Wednesday, August 8, 2007: 1:30 PM-5:00 PM
A3&6, San Jose McEnery Convention Center
Organizer:
Dana Blumenthal
Co-organizer:
Cynthia Brown
To date, most work on mechanisms of plant invasion has focused on single mechanisms. However, to translate scientific understanding of invasion processes into strategies for preventing or controlling invasions it is necessary to understand which mechanisms are most important in which circumstances. This symposium will highlight current research that addresses multiple mechanisms of invasion, and attempt to gauge the predictive power of such approaches.
The first half of the symposium will consist of experimental studies of individual invasive species that explicitly address the relative and interactive roles of bottom up and top-down factors. A short introduction will describe the symposium's goals and the relationship of these to the subsequent presentations. Then there will be an overview of relevant invasion mechanisms, and discussion of the overriding importance of competition to invasion of two Carduus species, and recently identified interactions between competition, herbivory, and dispersal. Then we will show that both herbivory and disturbance are important to another aster, Centaurea diffusa, and suggest that both healthy competitors and biological control are necessary to stem its spread. Building on this theme, we will then use cross-continental field studies and population models to demonstrate that while both herbivory and disturbance influence Cynoglossum officinale invasion, only herbivory can explain why it is more successful in its exotic than its native range. Finishing will be a discussion of the distinction between ecological and evolutionary processes, and the way each interacts with enemy release and disturbance to influence Silene latifolia invasion.
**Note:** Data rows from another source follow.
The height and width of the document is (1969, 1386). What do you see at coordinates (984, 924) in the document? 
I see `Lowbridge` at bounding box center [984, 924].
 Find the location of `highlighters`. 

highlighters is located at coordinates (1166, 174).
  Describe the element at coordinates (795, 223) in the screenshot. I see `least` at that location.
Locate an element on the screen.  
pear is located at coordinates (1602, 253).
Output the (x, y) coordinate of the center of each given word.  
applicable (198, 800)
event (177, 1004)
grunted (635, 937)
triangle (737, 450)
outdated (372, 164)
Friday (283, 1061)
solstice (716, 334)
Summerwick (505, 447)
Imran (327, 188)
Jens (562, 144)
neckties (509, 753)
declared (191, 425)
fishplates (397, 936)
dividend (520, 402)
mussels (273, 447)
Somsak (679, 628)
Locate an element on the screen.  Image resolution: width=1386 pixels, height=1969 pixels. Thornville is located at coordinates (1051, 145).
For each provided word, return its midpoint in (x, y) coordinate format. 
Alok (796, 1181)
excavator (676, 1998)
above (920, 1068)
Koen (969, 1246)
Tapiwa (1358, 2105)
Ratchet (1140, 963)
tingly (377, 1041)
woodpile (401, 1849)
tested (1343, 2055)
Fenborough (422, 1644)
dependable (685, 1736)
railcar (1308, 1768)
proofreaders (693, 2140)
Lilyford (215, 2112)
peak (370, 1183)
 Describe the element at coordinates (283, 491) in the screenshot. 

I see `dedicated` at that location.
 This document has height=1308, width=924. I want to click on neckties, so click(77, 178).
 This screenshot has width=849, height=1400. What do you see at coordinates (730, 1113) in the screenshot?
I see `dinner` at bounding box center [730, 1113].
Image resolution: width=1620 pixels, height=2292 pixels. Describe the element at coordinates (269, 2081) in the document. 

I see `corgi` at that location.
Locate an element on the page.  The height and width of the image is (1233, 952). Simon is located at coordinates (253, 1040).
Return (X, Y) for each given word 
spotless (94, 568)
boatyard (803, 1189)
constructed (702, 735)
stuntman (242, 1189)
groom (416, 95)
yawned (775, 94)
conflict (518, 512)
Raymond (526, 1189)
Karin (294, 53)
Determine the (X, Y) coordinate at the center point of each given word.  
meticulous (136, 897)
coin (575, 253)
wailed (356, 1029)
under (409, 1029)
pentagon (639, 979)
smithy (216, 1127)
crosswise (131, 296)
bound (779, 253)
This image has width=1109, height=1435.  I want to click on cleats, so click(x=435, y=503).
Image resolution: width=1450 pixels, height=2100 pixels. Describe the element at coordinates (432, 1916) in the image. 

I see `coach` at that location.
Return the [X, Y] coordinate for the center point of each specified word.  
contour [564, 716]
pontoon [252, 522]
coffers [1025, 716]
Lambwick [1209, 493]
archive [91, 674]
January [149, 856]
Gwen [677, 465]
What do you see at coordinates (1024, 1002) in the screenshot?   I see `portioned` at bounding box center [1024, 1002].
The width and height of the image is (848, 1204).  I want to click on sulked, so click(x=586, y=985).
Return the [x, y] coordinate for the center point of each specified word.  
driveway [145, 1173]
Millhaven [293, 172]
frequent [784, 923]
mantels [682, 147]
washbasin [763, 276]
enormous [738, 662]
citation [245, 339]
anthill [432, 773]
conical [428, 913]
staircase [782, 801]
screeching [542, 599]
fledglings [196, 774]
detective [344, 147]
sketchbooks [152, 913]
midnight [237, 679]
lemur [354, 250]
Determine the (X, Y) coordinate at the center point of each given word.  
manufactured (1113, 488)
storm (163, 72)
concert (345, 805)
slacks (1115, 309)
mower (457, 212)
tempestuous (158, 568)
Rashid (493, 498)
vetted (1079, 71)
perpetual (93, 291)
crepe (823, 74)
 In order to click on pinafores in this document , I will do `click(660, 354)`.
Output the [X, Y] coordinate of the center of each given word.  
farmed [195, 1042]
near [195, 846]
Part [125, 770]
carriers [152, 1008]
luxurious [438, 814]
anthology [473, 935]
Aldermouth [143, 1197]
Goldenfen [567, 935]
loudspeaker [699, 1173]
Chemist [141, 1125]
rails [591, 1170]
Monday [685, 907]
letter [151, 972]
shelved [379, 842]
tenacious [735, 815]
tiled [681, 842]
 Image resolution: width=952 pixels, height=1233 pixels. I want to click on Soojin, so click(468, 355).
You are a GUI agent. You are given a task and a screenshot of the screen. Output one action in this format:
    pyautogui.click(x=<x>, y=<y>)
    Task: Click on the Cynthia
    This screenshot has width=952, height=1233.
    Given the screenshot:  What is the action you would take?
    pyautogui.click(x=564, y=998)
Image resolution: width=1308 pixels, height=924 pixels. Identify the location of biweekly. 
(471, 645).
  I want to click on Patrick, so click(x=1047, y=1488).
The second half of the symposium will focus on multi-species approaches to the symposium topic and implications for invasive species management through biological control and ecological restoration. First, the relative importance of different mechanisms determining invasive plant distribution. then we will consider the relative importance of specialist and generalist herbivores, and raise the possibility that the restoration of patterns of herbivory may be key to invasive species control. We will show that among 260 European species, those with moderate to high N requirements lose the most enemies upon moving to N. America, and suggest that restoration that reduces resource availability may therefore reduce enemy release and inhibit exotic species. Finally, we will discuss the importance of bottom-up/top-down interactions to biological control, drawing on both existing literature and his own work with Linaria dalmatica.